§ WHAT THE TASK REQUIRES: Every entry below should be written out again exactly.
____ PROVIDED DATA
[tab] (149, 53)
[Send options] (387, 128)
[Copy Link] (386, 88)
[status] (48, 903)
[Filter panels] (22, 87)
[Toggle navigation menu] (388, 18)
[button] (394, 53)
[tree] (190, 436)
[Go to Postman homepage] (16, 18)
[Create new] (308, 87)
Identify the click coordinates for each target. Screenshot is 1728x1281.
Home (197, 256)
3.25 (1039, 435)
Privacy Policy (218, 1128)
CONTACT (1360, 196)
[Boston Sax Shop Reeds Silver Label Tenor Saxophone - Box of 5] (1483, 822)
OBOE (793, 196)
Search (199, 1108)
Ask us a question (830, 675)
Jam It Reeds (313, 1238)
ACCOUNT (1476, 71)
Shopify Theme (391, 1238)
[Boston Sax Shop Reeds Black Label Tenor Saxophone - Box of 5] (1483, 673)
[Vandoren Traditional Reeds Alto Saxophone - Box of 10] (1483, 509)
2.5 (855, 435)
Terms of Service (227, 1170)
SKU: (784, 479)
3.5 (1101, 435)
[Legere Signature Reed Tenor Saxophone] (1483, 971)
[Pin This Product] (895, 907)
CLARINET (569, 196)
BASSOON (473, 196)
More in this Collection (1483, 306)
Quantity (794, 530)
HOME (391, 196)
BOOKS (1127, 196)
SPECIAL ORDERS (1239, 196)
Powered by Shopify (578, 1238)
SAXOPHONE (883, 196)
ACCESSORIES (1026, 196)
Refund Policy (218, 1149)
________
§ SOLUTION TO THIS PROBLEM:
[tab] (149, 53)
[Send options] (387, 128)
[Copy Link] (386, 88)
[status] (48, 903)
[Filter panels] (22, 87)
[Toggle navigation menu] (388, 18)
[button] (394, 53)
[tree] (190, 436)
[Go to Postman homepage] (16, 18)
[Create new] (308, 87)
Identify the click coordinates for each target. Screenshot is 1728x1281.
Home (197, 256)
3.25 (1039, 435)
Privacy Policy (218, 1128)
CONTACT (1360, 196)
[Boston Sax Shop Reeds Silver Label Tenor Saxophone - Box of 5] (1483, 822)
OBOE (793, 196)
Search (199, 1108)
Ask us a question (830, 675)
Jam It Reeds (313, 1238)
ACCOUNT (1476, 71)
Shopify Theme (391, 1238)
[Boston Sax Shop Reeds Black Label Tenor Saxophone - Box of 5] (1483, 673)
[Vandoren Traditional Reeds Alto Saxophone - Box of 10] (1483, 509)
2.5 (855, 435)
Terms of Service (227, 1170)
SKU: (784, 479)
3.5 (1101, 435)
[Legere Signature Reed Tenor Saxophone] (1483, 971)
[Pin This Product] (895, 907)
CLARINET (569, 196)
BASSOON (473, 196)
More in this Collection (1483, 306)
Quantity (794, 530)
HOME (391, 196)
BOOKS (1127, 196)
SPECIAL ORDERS (1239, 196)
Powered by Shopify (578, 1238)
SAXOPHONE (883, 196)
ACCESSORIES (1026, 196)
Refund Policy (218, 1149)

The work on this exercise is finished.